(TASK REQUIREMENTS)
Only one span of the listing below is wanted: the lines from the one with "The width and" through the one with "Given: Click the Jacks Club logo", reproduced exactly, both ends kept.

(ENTRIES PROVIDED)
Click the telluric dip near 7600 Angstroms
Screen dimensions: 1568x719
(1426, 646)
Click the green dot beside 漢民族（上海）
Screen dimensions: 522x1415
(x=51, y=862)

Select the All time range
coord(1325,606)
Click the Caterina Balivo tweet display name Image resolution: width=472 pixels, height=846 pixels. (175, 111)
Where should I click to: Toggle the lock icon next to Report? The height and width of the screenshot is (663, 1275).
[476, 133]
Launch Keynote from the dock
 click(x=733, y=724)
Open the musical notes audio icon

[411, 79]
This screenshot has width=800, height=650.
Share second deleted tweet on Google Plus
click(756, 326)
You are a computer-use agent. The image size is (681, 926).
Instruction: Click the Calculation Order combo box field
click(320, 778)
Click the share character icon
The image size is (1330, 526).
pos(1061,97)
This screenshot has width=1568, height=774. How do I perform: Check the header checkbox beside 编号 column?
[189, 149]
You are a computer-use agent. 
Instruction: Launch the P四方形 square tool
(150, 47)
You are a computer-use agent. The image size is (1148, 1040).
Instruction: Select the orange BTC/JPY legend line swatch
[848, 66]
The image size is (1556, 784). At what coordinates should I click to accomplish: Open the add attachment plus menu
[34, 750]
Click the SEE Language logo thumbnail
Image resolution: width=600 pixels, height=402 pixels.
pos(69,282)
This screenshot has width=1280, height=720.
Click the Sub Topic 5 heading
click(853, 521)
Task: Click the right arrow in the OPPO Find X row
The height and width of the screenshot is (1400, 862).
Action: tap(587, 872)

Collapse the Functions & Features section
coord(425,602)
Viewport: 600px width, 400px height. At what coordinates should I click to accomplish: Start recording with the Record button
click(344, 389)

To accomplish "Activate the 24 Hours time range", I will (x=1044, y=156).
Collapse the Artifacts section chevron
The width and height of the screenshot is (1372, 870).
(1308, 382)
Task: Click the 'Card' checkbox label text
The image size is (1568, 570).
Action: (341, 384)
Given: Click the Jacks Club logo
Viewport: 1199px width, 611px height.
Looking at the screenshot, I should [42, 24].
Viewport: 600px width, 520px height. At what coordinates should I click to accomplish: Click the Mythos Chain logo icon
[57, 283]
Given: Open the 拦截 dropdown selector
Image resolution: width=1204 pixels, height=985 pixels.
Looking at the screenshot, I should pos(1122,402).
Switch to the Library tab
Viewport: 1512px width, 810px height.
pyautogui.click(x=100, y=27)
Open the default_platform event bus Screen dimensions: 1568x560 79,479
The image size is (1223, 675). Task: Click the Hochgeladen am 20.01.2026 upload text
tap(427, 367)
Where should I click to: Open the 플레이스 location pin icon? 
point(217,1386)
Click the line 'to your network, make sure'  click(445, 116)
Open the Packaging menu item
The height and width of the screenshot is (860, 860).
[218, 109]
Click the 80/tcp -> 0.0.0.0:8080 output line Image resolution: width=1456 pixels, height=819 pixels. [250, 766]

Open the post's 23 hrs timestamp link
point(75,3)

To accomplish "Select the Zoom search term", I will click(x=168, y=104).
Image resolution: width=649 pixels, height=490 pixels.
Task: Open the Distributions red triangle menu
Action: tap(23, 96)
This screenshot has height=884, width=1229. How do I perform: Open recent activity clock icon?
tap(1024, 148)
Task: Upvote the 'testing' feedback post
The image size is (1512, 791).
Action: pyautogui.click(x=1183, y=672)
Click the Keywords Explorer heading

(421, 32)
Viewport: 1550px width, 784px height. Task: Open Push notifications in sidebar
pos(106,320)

(EXPECTED OUTPUT)
The width and height of the screenshot is (1372, 870).
(1308, 382)
Task: Click the 'Card' checkbox label text
The image size is (1568, 570).
Action: (341, 384)
Given: Click the Jacks Club logo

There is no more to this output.